Neurobiological mechanisms of susceptibility to estradiol fluctuation in female adolescents at risk of suicide: An expiremental approach.
2025 Award: $200,000
Female adolescents are 2-3 times more likely than their male peers to experience severe mental illness, possibly due to sensitivity to changing ovarian hormones (e.g., estradiol). Yet, the biological mechanisms that contribute to this elevated risk in females remain unclear. In this study, we will examine relationships between estradiol and depressive symptoms across the adolescent menstrual cycle to identify distinct windows of vulnerability to estradiol change, and use the experimental stabilization of estradiol to isolate the role of estradiol on depressive symptoms and underlying brain circuitry in female adolescents at risk of suicide.
Need/Problem: Rates of suicidal ideation and attempts increase dramatically at the adolescent transition, particularly among females, yet remarkably little is known about why. With suicide being a leading cause of death in adolescents, identifying early risk factors is critical for informing prediction and prevention efforts and will have a major health impact.
Grant Summary: We will study depressive symptoms and underlying brain circuitry involved in emotional processing during naturally fluctuating estradiol change, and during the experimental stabilization of estradiol in female adolescents at risk of suicide.

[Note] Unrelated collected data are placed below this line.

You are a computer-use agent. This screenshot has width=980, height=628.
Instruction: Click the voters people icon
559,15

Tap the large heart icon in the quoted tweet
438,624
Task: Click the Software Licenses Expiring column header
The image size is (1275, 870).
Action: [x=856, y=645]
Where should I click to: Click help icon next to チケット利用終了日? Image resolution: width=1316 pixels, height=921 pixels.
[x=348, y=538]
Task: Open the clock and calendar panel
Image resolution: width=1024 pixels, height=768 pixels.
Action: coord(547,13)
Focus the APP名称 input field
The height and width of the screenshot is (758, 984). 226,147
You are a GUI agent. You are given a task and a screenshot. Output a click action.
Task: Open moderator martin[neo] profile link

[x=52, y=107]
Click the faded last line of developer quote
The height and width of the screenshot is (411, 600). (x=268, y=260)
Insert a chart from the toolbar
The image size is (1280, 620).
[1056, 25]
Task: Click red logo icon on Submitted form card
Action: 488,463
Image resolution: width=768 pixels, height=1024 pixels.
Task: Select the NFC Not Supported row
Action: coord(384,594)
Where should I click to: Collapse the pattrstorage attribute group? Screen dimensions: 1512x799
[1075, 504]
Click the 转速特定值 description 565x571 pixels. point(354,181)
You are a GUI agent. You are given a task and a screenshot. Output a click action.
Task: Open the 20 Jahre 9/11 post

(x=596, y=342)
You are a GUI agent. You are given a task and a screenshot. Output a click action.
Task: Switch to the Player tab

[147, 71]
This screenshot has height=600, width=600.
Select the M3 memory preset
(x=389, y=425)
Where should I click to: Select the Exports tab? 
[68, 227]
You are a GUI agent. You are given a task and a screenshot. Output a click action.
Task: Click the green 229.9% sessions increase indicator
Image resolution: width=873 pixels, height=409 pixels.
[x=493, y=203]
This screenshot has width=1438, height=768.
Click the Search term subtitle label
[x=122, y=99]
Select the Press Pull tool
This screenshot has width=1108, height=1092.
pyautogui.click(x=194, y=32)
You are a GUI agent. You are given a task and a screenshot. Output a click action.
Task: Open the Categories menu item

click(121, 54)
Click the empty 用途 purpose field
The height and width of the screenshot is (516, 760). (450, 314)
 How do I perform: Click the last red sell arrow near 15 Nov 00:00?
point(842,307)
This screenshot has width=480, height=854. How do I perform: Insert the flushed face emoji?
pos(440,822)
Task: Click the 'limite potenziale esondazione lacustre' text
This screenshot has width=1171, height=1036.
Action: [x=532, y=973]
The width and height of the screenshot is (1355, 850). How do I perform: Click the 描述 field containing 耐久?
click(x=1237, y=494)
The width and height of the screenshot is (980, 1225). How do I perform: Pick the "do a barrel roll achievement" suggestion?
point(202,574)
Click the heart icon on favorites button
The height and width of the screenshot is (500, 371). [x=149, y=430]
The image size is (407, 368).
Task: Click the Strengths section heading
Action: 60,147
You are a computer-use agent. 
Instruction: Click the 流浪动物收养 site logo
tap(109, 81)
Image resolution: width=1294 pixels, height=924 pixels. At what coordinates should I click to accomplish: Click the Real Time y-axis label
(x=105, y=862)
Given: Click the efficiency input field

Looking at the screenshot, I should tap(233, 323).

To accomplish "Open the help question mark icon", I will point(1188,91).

Goals & Projected Outcomes: We will investigate depressive symptoms linked to changes in ovarian hormones (e.g., estradiol) and brain circuitry that may contribute to this hormone sensitivity. For the first time, we will also experimentally stabilize estradiol to identify the role of estradiol in depressive symptoms in female adolescents at risk of suicide. Data from this study will support a future NIH grant proposal to investigate the efficacy of estradiol stabilization in adolescent psychopathology.
Elizabeth Andersen, Ph.D.
Grant Details: Risk of severe psychopathology increase dramatically during adolescence, especially for females. This project will be the first to use an ultra-high field MRI to examine susceptibility to adolescent estradiol fluctuation and probe the susceptible brain circuitry by stabilizing estradiol to potentially modify depressive symptoms. We will use a cross-over placebo-controlled experimental design to study each participant’s depressive symptoms and associated neural circuitry during natural fluctuation of estradiol (placebo) and during experimental stabilization of estradiol (active). Findings from this study will help us identify biological mechanisms of risk that could be targeted in future research to inform alternative intervention and novel treatment targets.